Le soleil émergeait à peine du rideau de broussailles bordant l’horizon, qu’un cri, un hurlement de colère et de désespoir poussé par le guide, éveillait les dormeurs.
Tous se lèvent d’un bond, appréhendant une catastrophe. La réalité est hélas ! pire que les suppositions les plus désastreuses. La source est complètement tarie. Au milieu de l’excavation, dont le fond semble avoir été piétiné pendant la nuit, on aperçoit un trou irrégulier par où s’est échappée jusqu’à la dernière goutte de liquide.

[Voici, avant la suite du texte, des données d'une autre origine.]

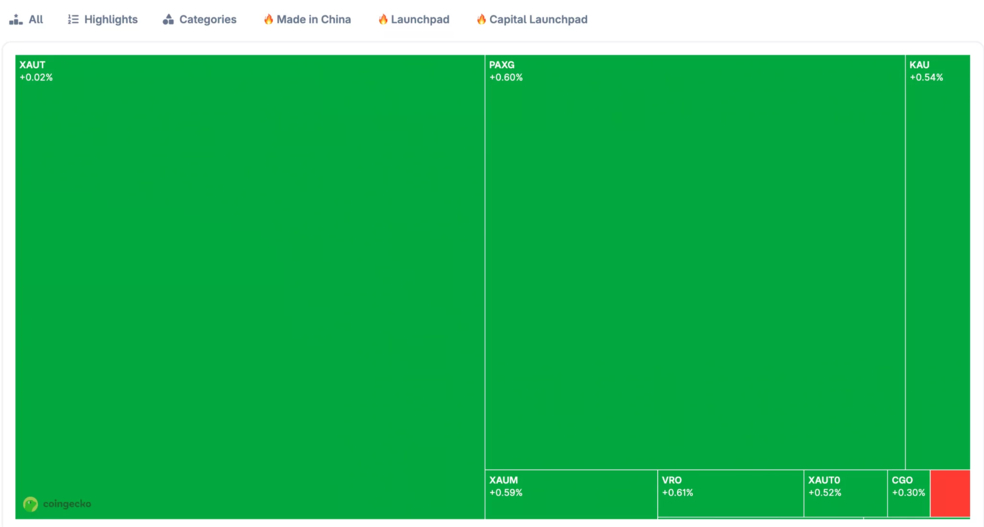Click the bar chart icon beside All
Viewport: 984px width, 527px height.
pos(16,20)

Le puits est pour jamais détruit.
– Mille tonnerres, s’écrie Alexandre furieux, homme ou bête, qui diable a eu l’audace ou la scélératesse de commettre un pareil acte de vandalisme.
» J’aimerais mieux avoir ce trou au beau milieu de la poitrine.
– Je ne puis croire, répond Albert anéanti, qu’un fauve fût ainsi venu à deux pas de nous pour se désaltérer. D’autre part, je n’aperçois aucune trace.
– Eh ! pardieu, que veux-tu voir dans ce sable mouvant qui ne conserve nulle empreinte.
» Tiens ! Un de nos chevaux s’est détaché. Ce stupide animal est peut-être l’auteur inconscient de cet irréparable malheur.
Enfin, pour comble d’infortune, la panse de couagga, contenant la provision mise de côté la veille au soir par Alexandre, gît entrouverte sur le sol et déjà racornie. Une vaste ouverture, aux bords déchiquetés comme par la dent d’un rongeur, s’ouvre dans sa paroi.
Inutile prévoyance. Cette suprême ressource est anéantie grâce à l’invasion d’une bande de souris du désert. Le désastre est complet.